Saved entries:
- - - - -
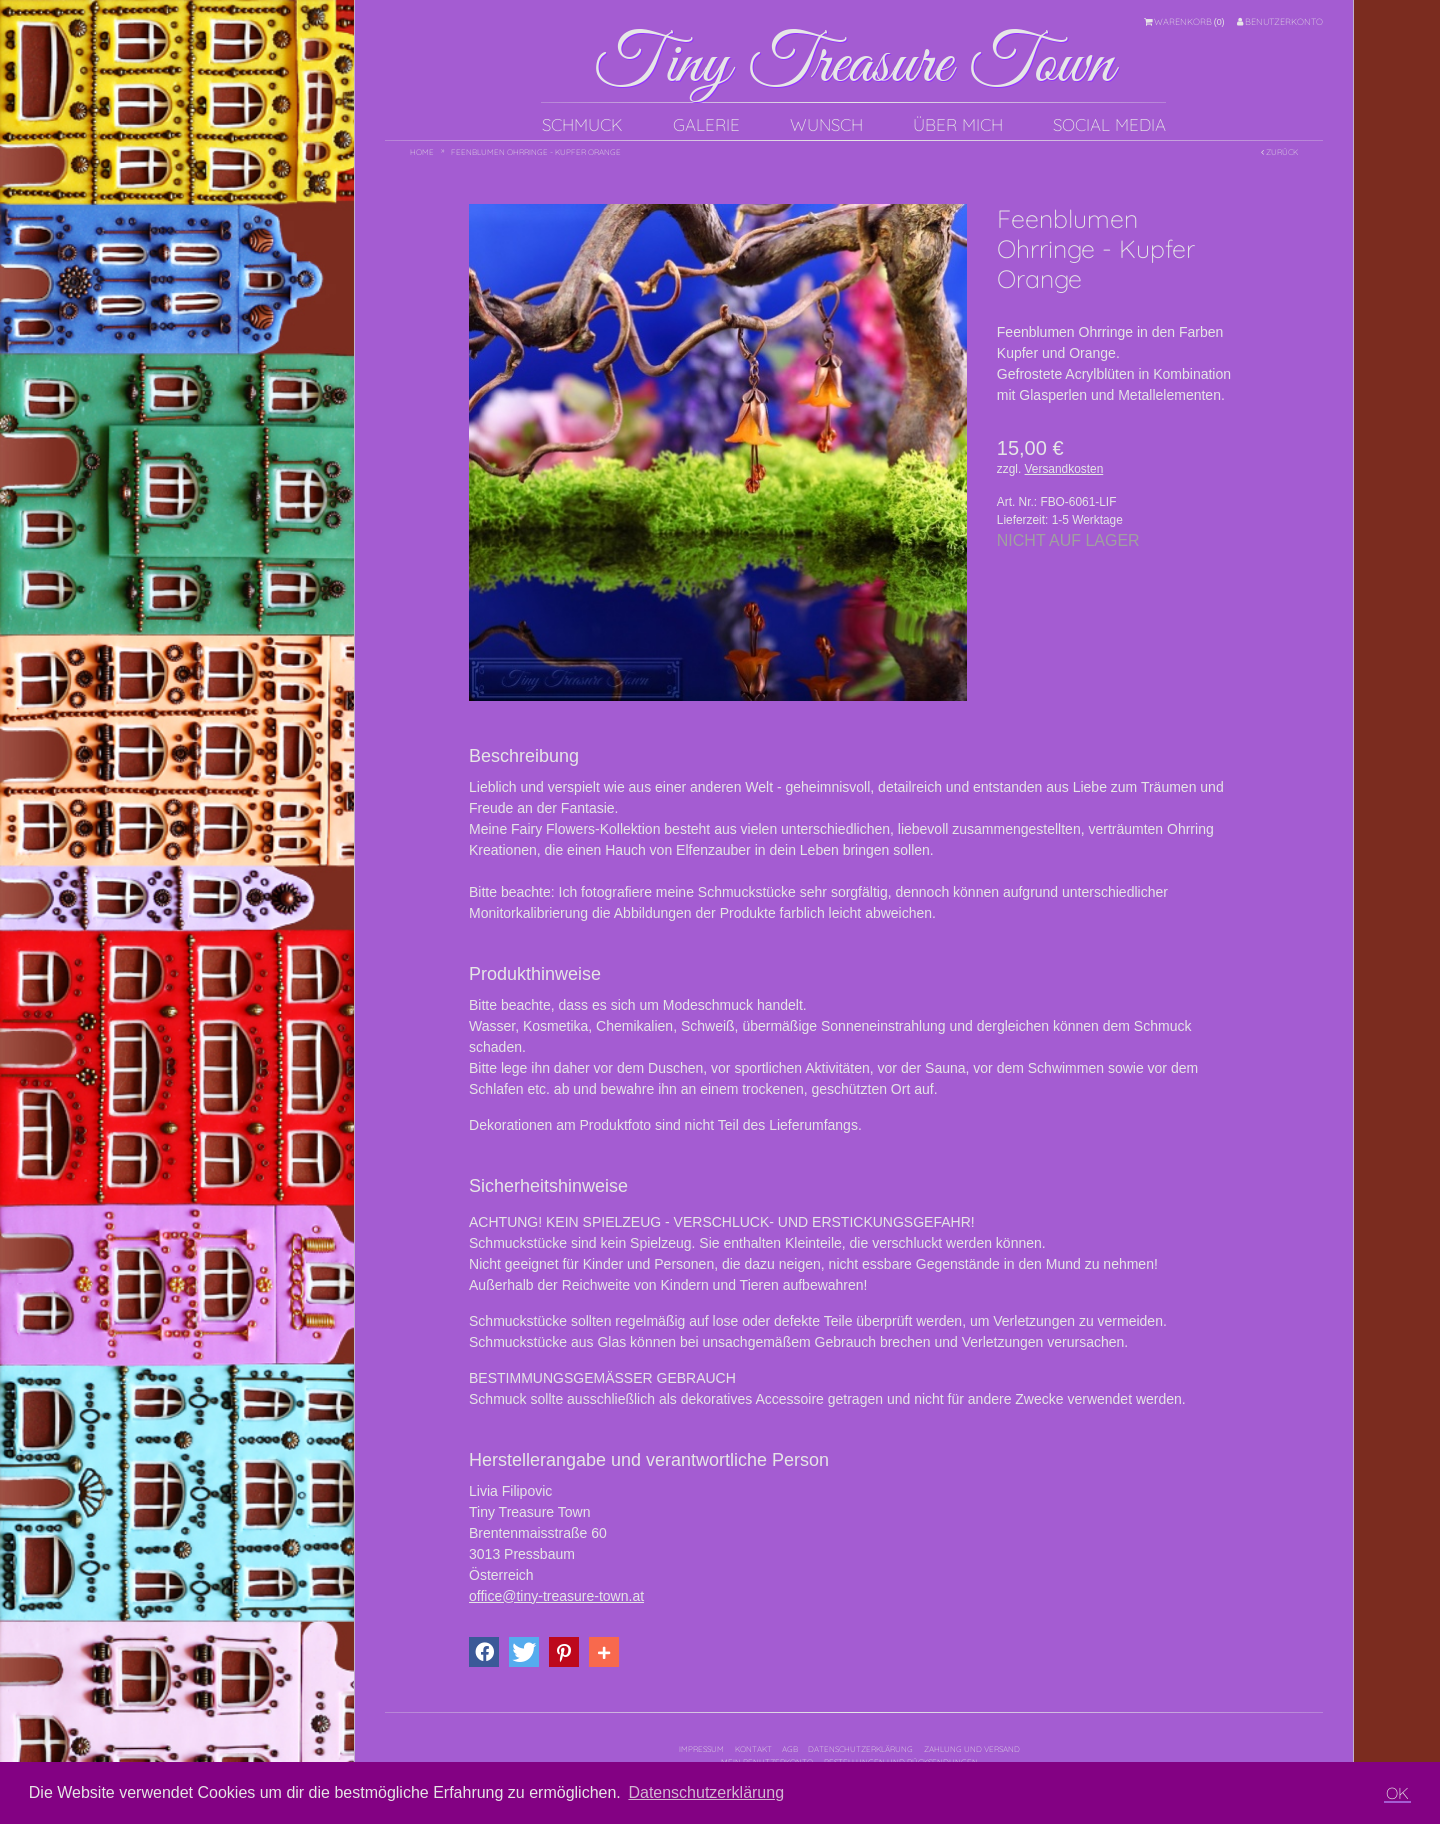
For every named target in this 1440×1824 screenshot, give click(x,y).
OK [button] (1397, 1793)
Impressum (701, 1749)
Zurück (1279, 152)
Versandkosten (1064, 469)
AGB (790, 1749)
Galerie (706, 124)
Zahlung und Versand (972, 1749)
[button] (484, 1652)
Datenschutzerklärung (860, 1749)
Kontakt (753, 1749)
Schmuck (582, 124)
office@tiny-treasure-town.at (556, 1596)
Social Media (1109, 124)
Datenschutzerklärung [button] (706, 1792)
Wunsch (826, 124)
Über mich (958, 124)
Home (422, 152)
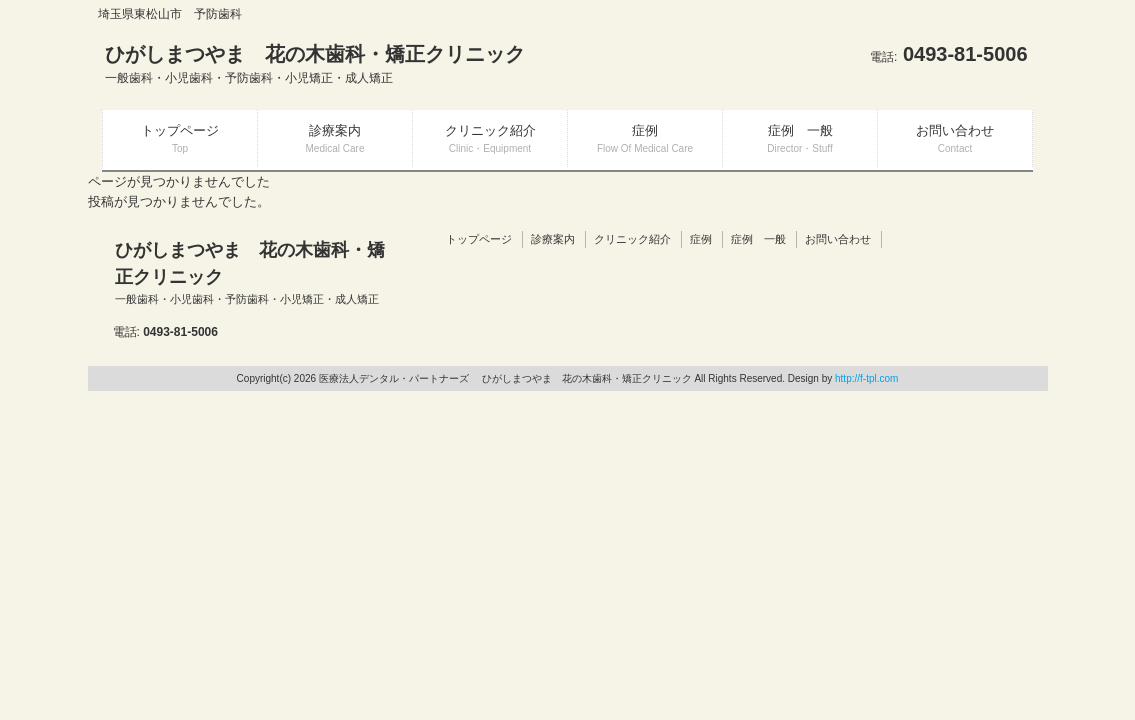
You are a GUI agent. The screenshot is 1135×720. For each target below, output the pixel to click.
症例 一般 (758, 239)
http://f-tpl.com (866, 378)
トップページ (479, 239)
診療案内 (553, 239)
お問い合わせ (838, 239)
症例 (701, 239)
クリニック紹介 (632, 239)
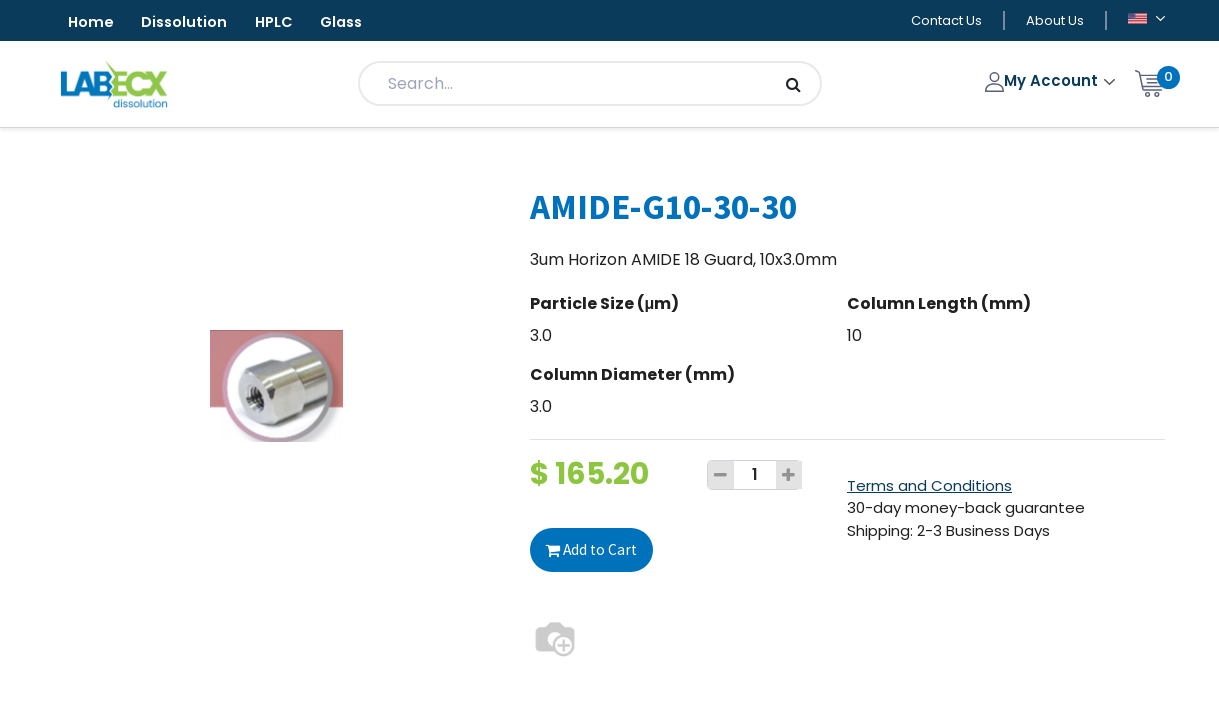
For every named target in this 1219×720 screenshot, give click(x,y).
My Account (1043, 82)
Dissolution (197, 23)
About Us (1055, 21)
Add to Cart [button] (593, 551)
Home (95, 23)
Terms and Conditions (929, 487)
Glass (374, 23)
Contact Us (946, 21)
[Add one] (789, 477)
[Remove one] (721, 477)
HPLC (297, 23)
- - - - -
> [Set problem]: Find each line above that contains the word "target" and copy it out in full.

> [Reply]:
For every named target in this 1440×1824 screenshot, give click(x,y).
You are a GUI agent. The screenshot is 1135×720. For each target below, output the pixel to click.
For every named target in this 1219×720 screenshot, give click(x,y).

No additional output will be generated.